OK, so not again, definitely not structured with the beginner in mind. And as a beginner you end up skipping chunks to get what you need. And when you finally try it in your own code it starts to make sense. But the authors aimed this book at the java programmer - typically a more technically proficient beast than the tester.

I won’t try and summarise the book contents in this review as you can read the contents online. Really the book tries to cover lots of different ’typical’ Java testing situations and show ways of using TestNG to test your code. Some of them really interesting - I particularly liked the conciseness of some of the Enterprise testing examples.

For testers - htmlunit and Selenium get cursory mentions and probably won’t help you very much.

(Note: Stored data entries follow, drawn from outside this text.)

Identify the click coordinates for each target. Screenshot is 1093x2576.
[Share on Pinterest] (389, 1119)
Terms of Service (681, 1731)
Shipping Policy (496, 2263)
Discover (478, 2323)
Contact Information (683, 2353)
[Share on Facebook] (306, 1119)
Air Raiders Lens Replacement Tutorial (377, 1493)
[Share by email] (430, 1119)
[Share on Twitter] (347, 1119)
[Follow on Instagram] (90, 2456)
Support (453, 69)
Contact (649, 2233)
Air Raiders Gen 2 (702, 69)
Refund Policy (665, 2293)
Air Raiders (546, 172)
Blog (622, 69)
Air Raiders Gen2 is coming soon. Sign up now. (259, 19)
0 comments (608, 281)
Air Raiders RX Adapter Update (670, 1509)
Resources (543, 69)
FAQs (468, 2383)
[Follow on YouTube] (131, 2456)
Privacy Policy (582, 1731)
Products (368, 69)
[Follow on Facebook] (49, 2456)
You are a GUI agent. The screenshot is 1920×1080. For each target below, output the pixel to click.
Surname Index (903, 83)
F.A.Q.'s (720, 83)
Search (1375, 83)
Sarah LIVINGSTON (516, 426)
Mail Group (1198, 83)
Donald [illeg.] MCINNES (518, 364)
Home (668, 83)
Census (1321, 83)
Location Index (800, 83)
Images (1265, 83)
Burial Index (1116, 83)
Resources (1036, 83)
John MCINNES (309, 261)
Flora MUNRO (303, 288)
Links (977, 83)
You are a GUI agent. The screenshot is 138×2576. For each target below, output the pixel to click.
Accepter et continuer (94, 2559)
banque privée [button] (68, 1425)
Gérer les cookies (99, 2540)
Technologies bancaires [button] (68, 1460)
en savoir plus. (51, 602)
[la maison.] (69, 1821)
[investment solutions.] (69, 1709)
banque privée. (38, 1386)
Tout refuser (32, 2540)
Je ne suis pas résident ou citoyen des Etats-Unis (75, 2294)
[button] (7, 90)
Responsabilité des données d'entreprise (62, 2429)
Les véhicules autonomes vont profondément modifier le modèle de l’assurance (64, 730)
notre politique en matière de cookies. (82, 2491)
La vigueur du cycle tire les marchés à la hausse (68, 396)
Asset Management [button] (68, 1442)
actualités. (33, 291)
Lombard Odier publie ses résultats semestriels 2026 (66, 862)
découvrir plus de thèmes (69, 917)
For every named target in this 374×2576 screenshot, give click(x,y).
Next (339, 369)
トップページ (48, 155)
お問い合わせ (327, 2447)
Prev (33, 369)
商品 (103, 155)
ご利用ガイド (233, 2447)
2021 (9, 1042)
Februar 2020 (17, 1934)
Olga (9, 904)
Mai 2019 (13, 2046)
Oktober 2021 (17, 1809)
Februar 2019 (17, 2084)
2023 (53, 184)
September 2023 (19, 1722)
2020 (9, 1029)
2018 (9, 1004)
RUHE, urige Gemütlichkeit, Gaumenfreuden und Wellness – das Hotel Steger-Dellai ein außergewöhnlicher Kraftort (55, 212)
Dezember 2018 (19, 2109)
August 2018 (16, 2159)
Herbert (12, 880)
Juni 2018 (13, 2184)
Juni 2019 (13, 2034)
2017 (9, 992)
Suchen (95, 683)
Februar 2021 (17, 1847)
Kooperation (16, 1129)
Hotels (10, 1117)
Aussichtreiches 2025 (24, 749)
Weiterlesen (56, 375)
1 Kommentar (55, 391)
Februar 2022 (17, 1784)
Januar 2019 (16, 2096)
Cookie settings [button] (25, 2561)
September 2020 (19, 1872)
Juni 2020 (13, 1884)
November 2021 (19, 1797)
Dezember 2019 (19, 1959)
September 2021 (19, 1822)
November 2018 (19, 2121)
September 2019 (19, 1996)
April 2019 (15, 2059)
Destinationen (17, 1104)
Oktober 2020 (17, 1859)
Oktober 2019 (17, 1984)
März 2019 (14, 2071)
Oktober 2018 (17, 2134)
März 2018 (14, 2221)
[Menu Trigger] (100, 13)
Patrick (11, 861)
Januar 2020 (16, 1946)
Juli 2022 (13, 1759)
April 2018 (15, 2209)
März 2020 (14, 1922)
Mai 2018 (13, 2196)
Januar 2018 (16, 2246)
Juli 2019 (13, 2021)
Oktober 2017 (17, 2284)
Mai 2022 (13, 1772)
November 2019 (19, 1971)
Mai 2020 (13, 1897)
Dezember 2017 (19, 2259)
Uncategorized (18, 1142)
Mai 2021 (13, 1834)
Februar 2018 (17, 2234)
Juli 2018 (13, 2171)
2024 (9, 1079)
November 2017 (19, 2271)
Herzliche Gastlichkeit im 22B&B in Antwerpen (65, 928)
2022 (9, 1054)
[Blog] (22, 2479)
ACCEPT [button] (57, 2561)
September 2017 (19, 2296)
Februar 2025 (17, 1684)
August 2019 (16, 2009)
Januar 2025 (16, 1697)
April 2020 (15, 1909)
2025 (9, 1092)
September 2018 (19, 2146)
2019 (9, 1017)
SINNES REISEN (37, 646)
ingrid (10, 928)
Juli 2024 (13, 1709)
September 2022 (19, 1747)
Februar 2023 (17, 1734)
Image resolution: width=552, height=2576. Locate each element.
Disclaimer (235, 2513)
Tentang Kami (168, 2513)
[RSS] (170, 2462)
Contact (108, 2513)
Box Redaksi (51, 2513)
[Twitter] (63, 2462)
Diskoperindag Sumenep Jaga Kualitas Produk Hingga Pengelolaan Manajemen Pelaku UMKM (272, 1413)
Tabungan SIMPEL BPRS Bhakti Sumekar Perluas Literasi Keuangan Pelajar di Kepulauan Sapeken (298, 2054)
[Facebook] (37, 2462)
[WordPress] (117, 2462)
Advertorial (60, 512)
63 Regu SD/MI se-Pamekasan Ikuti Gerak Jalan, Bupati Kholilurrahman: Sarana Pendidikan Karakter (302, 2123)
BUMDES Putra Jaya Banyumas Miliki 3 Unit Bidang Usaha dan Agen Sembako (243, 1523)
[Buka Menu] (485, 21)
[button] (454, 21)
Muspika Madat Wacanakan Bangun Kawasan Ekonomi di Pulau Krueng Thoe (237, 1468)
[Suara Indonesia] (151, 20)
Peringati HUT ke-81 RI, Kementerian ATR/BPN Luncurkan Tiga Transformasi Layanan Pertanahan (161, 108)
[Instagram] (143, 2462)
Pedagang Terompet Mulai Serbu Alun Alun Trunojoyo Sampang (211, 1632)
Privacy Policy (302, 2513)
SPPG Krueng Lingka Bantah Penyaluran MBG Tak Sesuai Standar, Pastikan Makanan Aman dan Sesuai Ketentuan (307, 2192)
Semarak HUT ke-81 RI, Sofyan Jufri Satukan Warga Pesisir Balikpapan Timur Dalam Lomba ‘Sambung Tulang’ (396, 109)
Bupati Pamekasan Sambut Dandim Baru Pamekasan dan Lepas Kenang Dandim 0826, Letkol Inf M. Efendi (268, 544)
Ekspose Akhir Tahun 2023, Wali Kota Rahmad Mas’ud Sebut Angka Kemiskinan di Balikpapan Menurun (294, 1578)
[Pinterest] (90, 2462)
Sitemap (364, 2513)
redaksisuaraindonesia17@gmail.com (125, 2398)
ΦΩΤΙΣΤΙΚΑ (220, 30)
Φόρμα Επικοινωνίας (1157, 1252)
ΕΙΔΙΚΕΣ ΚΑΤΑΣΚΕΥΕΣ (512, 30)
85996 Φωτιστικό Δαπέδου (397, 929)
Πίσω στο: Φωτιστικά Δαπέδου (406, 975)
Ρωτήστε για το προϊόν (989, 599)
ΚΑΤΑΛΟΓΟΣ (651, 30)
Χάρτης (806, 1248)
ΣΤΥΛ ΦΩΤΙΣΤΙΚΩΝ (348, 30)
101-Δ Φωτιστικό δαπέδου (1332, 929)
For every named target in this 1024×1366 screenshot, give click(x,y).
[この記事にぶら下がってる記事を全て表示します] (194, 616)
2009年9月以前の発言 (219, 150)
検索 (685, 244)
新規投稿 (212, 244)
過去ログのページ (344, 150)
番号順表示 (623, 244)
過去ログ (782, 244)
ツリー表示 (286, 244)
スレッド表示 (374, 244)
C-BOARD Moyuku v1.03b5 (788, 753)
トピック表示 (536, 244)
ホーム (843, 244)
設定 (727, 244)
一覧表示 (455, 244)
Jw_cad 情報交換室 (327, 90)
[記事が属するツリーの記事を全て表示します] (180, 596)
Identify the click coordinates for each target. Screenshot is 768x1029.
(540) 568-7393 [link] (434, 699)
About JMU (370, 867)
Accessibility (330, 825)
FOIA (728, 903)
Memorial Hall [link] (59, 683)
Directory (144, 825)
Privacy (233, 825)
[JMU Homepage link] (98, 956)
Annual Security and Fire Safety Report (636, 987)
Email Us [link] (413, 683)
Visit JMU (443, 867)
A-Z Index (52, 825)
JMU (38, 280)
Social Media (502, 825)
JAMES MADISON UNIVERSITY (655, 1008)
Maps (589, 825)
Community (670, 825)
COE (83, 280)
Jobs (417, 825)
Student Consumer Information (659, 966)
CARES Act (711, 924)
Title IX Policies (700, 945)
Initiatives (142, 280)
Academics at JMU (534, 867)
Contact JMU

Check out the Selenium-grid examples which use TestNG for more examples.

A really important book. But not quite what I hoped for. I wanted a more tutorial approach to learning TestNG and its capabilities. I think I could find most of the information I want in here, but I’ll have to read and re-read this book a few times, spread over a few months to really understand the flexibility of TestNG. And I’ll have to look at all the example code and figure out if/how I could use the technique to aid my System testing. So I’ll have to stick with the basics at the moment and hope that the more I use it, the more I’ll understand it - no easy routes into this tool it seems.

This book will probably work really well for the Java programmer and it has lots of really focused examples for common Java testing approaches.

For the tester wanting to use it for your functional testing then you’ll get the basics here and understand grouping but you’ll still have to struggle to learn the optimum ways of using the tool. The enormous flexibility of TestNG still feels just out of reach for me at the moment but the future seems too tempting to stop trying.